Finalmente, foi solicitado o respetivo consentimento informado, assim como foram solicitadas as respetivas autorizações de imagem e áudio de todas as pessoas e dos encarregados de educação das crianças que aparecem fotografadas e/ou gravadas nos diferentes contextos apresentados no documentário. Com os objetivos e a Metodologia do estudo já definidos, passaremos a apresentar em detalhe as ações realizadas para este trabalho de investigação. Começaremos por caraterizar a criança que realizou o concerto como solista, o Enrique.
Caraterização da criança
O Enrique apresenta uma Paralisia Cerebral Diplégica com forma Discinética Grave nos membros superiores, o que implica a ocorrência de movimentos involuntários nessas extremidades. Possui também limitações bilaterais com alguma hipotonia, sendo os membros inferiores os mais afetados, apresentando também Epilepsia (Moreno et al. 2020; Moreno et al. 2021). Enrique desloca-se com cadeira de rodas e andarilho. Possui um desenvolvimento cognitivo consideravelmente acima da média. Mas, não consegue falar nem escrever de forma “tradicional”. Interage com os seus pares e comunica tudo o que precisa através de gestos, expressões faciais e utilizando tecnologias/produtos de apoio (Moreno et al. 2020; Moreno et al. 2021).
Como podem observar na Fig.1., Enrique desde o ano de 2021 frequenta o Ensino Básico do regime supletivo, num dos PEAEM que oferece uma EA perto da sua residência. Nesta EA o Enrique frequenta as aulas de “conjunto”, “formação musical” e “instrumento piano”, com o apoio de diversas Pessoas (professores, assistentes operacionais, colegas de turma, família, etc.) e o apoio de Tecnologias/Produtos de Apoio para se movimentar (Andarilho, cadeira de rodas, etc.) e para a Aprendizagem (Computador, Interface pelo olhar, HeaDMI Netychords, etc.) (Davanzo et al. 2023; Moreno et al. 2023).
..............................
Instrução escrita A
Transcreva literalmente o trecho do texto sobre o Enrique que começa em "Finalmente, foi solicitado" e termina em "solista, o Enrique.".
Instrução escrita B
Com base no texto sobre o Enrique, responda:
(i) Que autorizações foram solicitadas, além do consentimento informado?
(ii) Com que meios se desloca o Enrique?
(iii) Que aulas frequenta o Enrique na EA?

Dados fornecidos
..............................
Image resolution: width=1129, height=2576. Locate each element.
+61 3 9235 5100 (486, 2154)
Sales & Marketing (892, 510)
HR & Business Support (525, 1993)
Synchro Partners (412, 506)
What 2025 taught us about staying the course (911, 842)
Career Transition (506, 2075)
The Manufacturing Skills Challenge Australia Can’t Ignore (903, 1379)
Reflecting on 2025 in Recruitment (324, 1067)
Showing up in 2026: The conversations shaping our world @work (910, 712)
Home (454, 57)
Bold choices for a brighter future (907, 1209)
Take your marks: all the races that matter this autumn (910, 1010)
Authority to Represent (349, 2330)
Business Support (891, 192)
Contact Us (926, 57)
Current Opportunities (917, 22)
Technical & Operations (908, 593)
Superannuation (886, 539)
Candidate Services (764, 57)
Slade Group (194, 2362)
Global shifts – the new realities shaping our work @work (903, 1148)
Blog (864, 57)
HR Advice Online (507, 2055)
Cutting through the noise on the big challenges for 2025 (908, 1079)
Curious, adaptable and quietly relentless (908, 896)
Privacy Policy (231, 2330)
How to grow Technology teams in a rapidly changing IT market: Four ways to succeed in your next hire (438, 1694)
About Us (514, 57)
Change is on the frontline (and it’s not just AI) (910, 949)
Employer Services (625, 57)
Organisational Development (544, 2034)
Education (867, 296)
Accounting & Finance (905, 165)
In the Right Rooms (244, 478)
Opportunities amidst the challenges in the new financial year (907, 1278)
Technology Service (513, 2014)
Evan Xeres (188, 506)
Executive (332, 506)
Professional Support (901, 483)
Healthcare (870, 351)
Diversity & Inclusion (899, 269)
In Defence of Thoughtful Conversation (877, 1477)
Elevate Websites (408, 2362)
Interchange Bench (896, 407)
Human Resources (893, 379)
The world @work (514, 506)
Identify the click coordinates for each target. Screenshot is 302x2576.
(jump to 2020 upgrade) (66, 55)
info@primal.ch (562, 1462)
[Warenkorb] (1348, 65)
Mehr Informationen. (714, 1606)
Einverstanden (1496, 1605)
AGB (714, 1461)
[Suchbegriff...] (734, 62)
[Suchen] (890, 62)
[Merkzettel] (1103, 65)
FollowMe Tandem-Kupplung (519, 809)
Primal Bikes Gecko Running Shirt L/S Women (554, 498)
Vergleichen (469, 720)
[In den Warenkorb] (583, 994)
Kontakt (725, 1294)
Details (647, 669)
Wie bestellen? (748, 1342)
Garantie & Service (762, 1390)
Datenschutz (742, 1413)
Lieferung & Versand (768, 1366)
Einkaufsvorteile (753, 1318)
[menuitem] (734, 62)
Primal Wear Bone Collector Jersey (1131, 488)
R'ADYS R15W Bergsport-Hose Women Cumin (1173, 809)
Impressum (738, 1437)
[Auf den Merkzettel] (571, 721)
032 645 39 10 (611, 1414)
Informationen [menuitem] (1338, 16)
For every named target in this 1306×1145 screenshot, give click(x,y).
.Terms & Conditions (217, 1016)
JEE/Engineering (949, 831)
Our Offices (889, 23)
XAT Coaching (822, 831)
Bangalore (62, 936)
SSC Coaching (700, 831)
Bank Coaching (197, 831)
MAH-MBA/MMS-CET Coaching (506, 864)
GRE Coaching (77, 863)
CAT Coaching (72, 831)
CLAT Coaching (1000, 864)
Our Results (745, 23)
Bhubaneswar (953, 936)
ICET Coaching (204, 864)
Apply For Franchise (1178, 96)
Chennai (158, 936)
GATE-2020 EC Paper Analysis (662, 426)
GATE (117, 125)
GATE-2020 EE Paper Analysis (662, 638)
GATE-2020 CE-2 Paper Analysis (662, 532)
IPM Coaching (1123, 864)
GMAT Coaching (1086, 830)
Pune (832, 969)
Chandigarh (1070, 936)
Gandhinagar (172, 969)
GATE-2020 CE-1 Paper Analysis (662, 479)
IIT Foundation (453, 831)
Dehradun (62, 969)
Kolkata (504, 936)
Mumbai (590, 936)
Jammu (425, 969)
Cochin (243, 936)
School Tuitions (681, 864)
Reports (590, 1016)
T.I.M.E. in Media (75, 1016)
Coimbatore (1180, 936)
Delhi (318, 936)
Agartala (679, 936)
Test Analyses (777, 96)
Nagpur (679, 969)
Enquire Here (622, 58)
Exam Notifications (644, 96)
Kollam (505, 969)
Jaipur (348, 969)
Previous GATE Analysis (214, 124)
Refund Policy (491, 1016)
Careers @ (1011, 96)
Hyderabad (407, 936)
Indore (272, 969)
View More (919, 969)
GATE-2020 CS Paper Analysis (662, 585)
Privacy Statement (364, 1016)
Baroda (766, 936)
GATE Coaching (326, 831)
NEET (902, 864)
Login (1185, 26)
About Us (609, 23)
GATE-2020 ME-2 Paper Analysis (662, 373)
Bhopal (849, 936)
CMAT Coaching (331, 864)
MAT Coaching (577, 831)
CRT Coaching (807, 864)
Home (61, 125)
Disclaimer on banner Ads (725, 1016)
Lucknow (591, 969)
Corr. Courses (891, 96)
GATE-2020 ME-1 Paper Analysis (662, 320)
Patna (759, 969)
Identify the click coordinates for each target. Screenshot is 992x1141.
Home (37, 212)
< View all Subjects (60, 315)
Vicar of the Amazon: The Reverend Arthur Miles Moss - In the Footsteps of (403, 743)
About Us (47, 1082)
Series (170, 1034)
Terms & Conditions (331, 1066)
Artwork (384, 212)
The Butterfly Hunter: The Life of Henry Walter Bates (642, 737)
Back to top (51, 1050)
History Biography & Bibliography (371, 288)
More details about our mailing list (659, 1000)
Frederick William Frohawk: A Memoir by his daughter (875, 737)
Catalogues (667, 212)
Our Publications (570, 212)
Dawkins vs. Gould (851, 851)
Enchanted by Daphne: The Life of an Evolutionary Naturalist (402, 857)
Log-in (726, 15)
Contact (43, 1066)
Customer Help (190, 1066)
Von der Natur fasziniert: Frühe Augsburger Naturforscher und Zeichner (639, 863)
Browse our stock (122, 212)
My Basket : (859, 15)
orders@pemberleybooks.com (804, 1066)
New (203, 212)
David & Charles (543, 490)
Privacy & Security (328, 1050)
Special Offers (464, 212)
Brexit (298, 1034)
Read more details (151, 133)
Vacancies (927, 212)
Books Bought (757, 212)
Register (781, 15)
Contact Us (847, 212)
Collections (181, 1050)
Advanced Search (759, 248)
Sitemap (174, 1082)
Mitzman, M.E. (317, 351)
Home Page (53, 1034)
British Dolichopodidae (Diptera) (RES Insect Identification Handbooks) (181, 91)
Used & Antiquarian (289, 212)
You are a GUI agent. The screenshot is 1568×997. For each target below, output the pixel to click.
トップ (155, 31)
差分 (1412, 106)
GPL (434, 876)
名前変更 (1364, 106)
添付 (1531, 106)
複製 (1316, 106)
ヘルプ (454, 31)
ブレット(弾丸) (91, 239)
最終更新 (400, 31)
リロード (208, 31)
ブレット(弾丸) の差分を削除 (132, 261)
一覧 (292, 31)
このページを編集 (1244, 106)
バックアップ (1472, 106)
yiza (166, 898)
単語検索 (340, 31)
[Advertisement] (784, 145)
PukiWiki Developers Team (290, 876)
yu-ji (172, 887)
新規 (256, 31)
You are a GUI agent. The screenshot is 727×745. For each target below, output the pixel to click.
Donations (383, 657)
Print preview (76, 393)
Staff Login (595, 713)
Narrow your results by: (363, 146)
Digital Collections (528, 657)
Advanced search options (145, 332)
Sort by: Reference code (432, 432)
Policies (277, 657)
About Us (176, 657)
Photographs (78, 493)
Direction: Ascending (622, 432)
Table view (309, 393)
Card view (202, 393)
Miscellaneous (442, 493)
..............................
Resposta final A
Finalmente, foi solicitado o respetivo consentimento informado, assim como foram solicitadas as respetivas autorizações de imagem e áudio de todas as pessoas e dos encarregados de educação das crianças que aparecem fotografadas e/ou gravadas nos diferentes contextos apresentados no documentário. Com os objetivos e a Metodologia do estudo já definidos, passaremos a apresentar em detalhe as ações realizadas para este trabalho de investigação. Começaremos por caraterizar a criança que realizou o concerto como solista, o Enrique.

Resposta final B
(i) Foram solicitadas autorizações de imagem e áudio.
(ii) O Enrique desloca-se com cadeira de rodas e andarilho.
(iii) Frequenta as aulas de "conjunto", "formação musical" e "instrumento piano".